A worldview is the view you have of the world. "Thanks, Stan. I needed that." No, I'm being simplistic. A worldview is how you answer the major questions. Why are we here? What is truth? What does the future look like? How then are we to live? The really big questions. Your worldview answers these questions and, in terms, shapes your life. So what shapes a worldview?

The standard worldview is shaped by the world around you. It is the collection of experiences, emotions, relationships, education, and so on that make up your life. For most people, that is the limit of the available sources. For the majority, things like science, research, studies, and especially experience are the primary sources of reliable information. For a large number this information is analyzed by their emotional response and used to determine what is or isn't true. Interestingly, this final step varies widely. One person will analyze the available news and research and conclude that things are fairly normal and another will see conspiracies and other mysteries lurking around every corner. This is largely because the conclusions -- the truth claims -- are drawn from their feelings, and feelings are subjective enough to not require all the facts in order to arrive at some outlandish outcome. Others are more logical, analyzing the available data and determining what is or is not true based on their thoughts on the data. In all cases, however, sources are prioritized and then determine truth claims. Science very often trumps experience. Experience usually rules over conjecture. And in this structure science and experience become the "gods of this world", so to speak, arbitrating truth in all cases. The trick in this worldview is trying to align all the available information to a coherent pattern. Thus, when the Bible talks about "creation" and science claims "evolution", this worldview demands that the biblical account be shifted somehow. If it isn't dismissed outright, it is assigned to legend or myth or some other less-than-factual realm. When the Bible claims that "There is none who does good; no, not one" and experience says there are lots of good people out there, the biblical account is either dismissed or downplayed because science and experience outweigh other truth claims in this worldview.

- **Task instructions**:
1. In the worldview passage, what does experience usually rule over?
2. Retype the worldview passage from "A worldview is the" up to and including "shapes a worldview?".

- **Supplied records**:
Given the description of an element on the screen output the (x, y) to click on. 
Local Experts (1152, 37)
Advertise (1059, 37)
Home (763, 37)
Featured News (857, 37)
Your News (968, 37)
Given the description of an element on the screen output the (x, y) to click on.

* * *

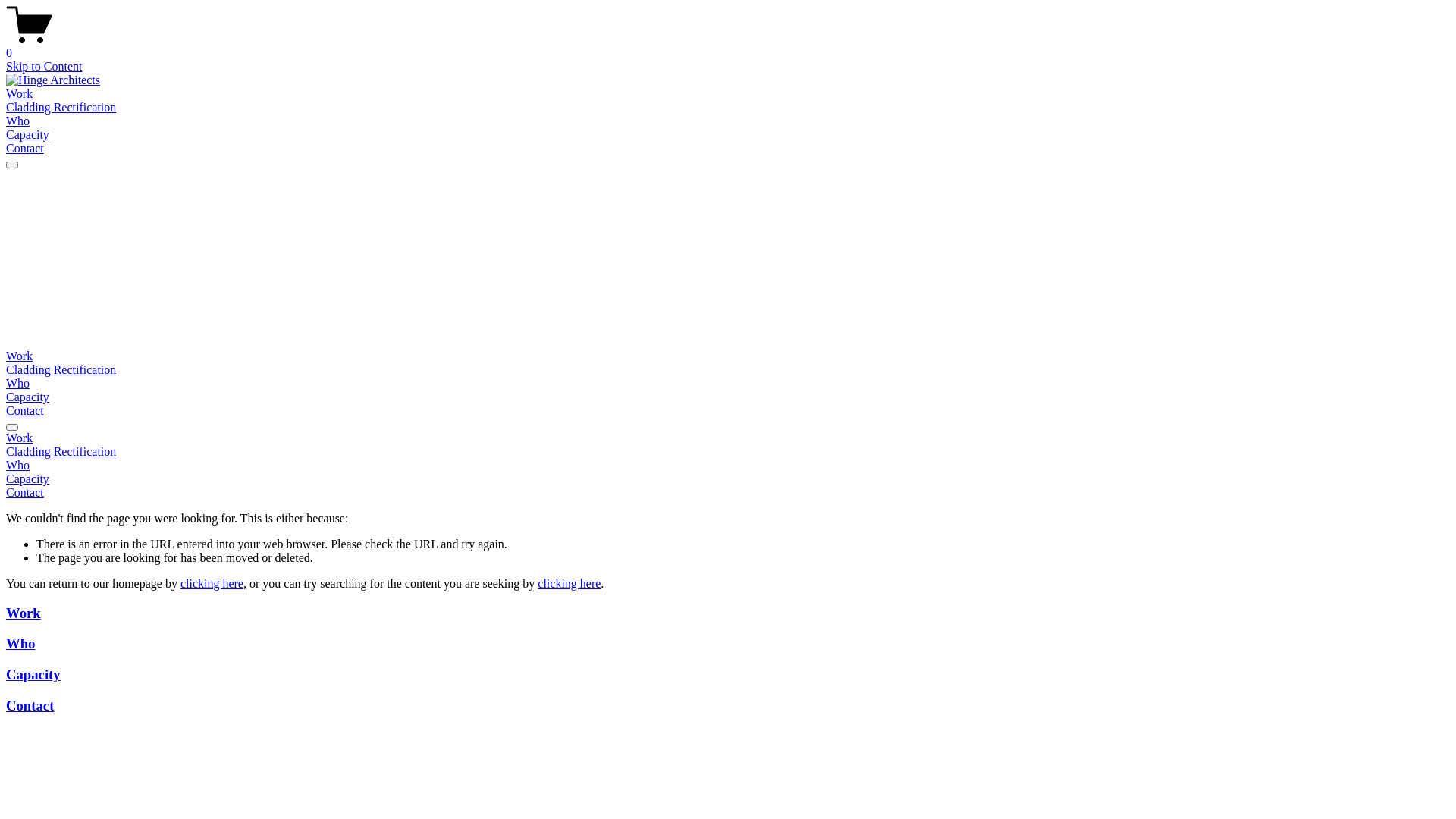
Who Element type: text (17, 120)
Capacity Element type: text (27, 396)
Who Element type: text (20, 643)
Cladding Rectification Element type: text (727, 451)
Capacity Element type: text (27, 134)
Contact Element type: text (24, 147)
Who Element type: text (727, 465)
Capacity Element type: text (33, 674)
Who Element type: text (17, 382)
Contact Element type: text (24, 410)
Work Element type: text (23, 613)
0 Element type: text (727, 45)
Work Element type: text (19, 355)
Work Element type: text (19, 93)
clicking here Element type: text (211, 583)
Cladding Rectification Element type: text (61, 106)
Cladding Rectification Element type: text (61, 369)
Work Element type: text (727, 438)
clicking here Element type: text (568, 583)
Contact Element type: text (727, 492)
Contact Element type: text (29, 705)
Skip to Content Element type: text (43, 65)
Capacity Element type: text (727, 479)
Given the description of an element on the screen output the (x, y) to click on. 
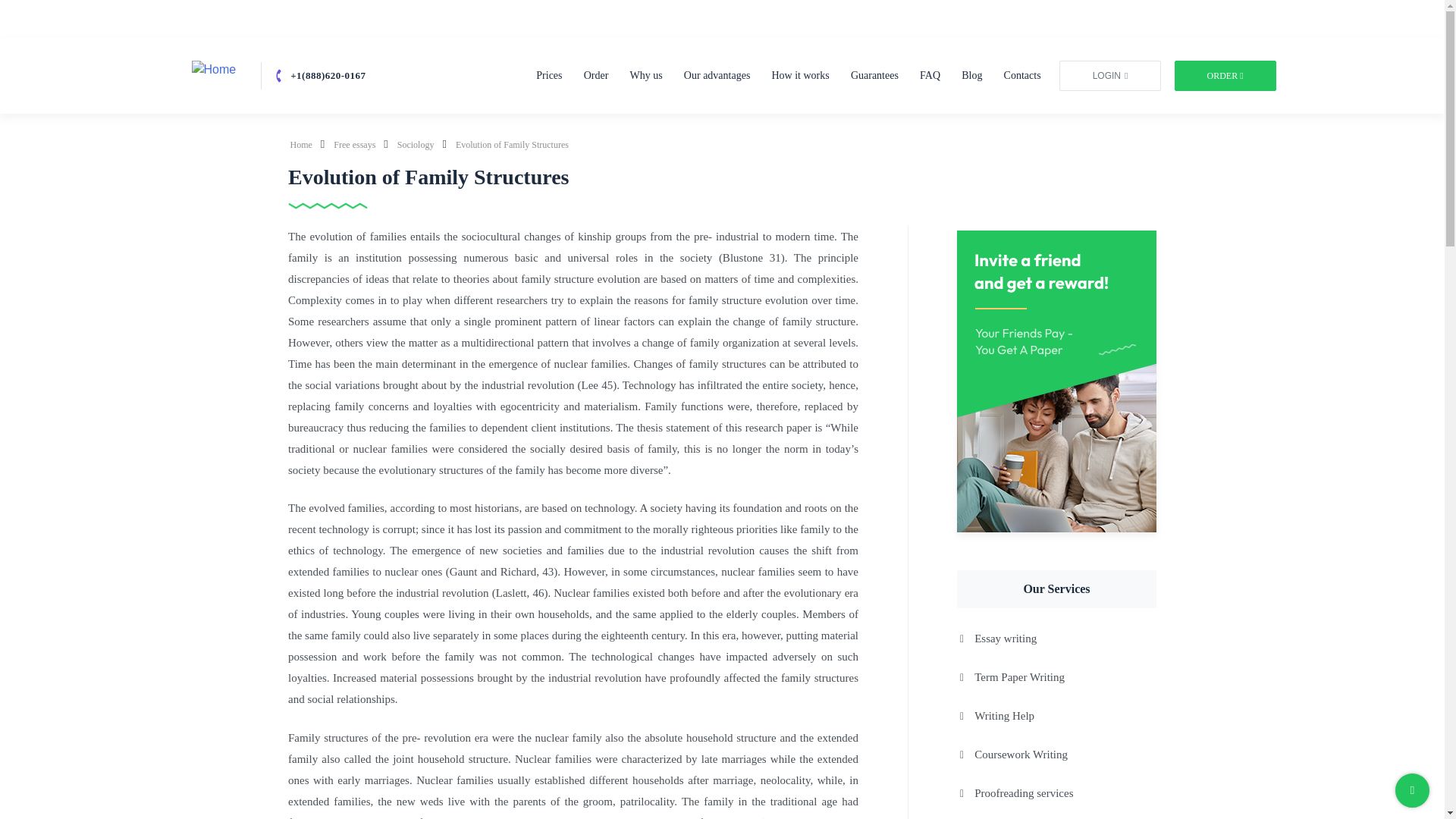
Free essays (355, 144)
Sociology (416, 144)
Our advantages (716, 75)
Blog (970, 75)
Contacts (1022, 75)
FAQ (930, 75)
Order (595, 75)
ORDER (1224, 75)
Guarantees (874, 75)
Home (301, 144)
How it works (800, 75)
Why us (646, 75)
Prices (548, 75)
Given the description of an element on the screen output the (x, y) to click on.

---

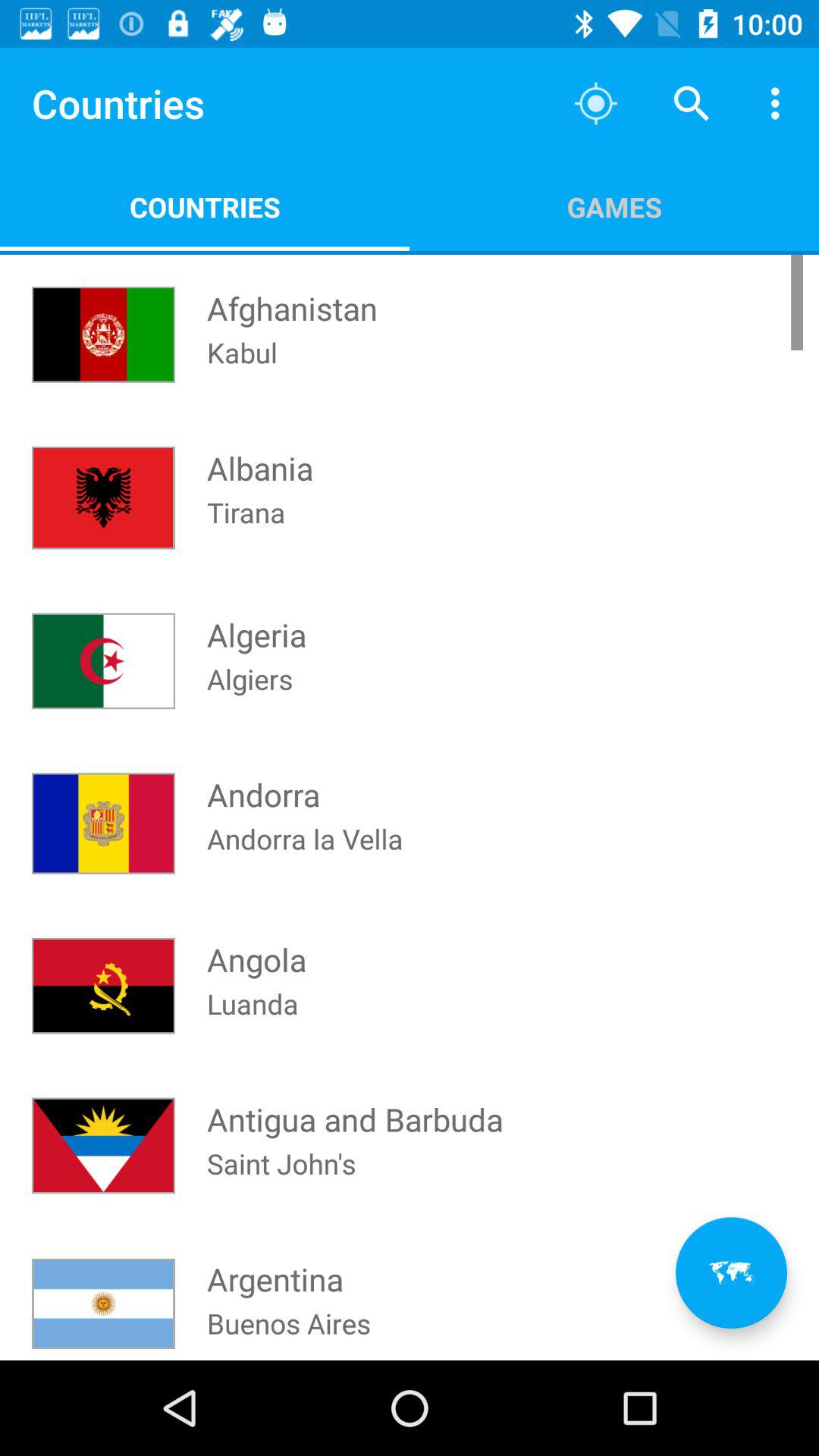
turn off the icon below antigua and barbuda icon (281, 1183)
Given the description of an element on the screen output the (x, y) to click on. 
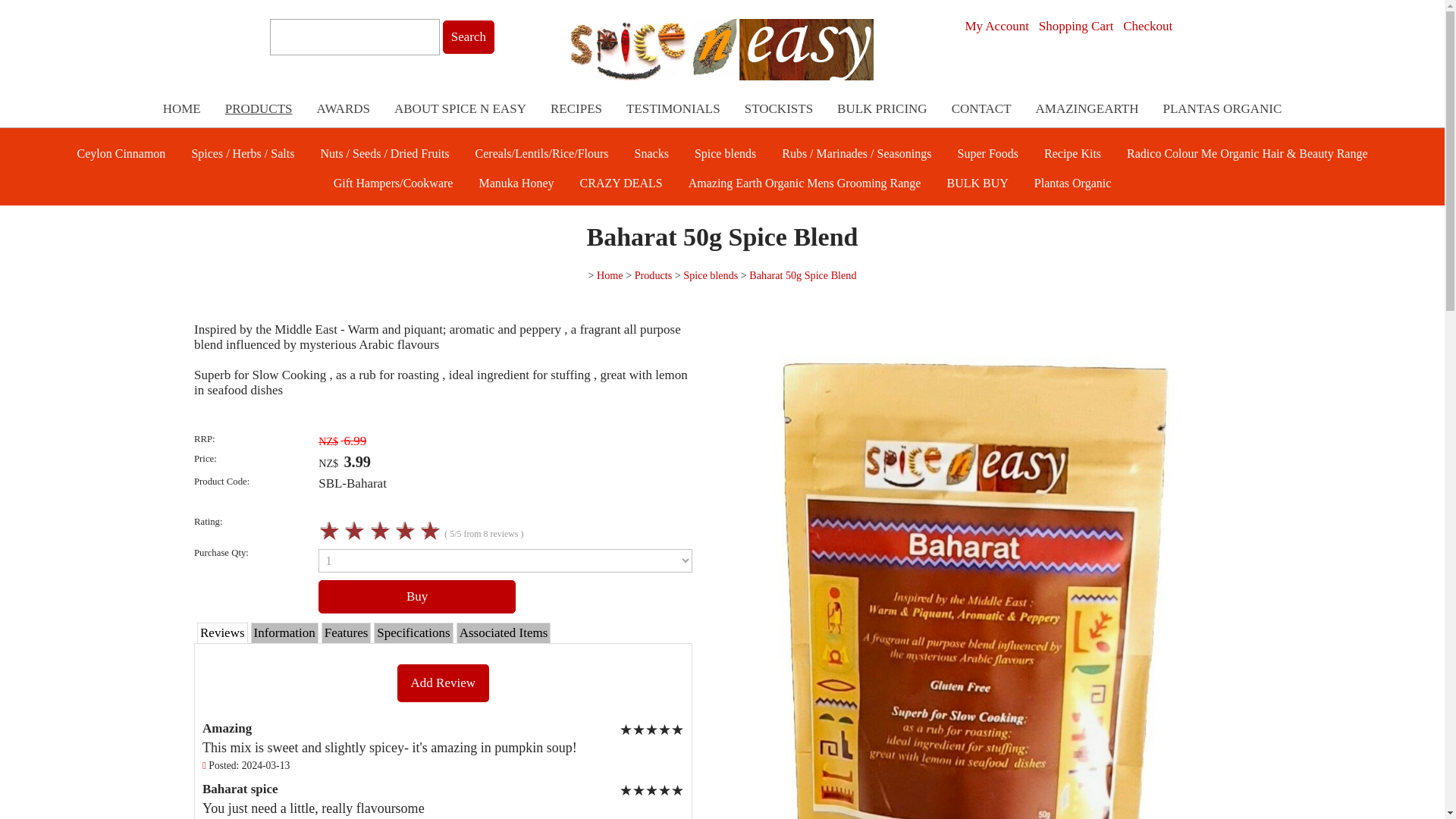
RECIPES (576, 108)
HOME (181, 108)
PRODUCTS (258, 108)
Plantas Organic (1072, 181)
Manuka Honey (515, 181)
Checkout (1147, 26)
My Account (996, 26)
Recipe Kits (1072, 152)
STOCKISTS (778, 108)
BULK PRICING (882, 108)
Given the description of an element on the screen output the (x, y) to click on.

- **Responses by task**:
1. Conjecture.

2.
A worldview is the view you have of the world. "Thanks, Stan. I needed that." No, I'm being simplistic. A worldview is how you answer the major questions. Why are we here? What is truth? What does the future look like? How then are we to live? The really big questions. Your worldview answers these questions and, in terms, shapes your life. So what shapes a worldview?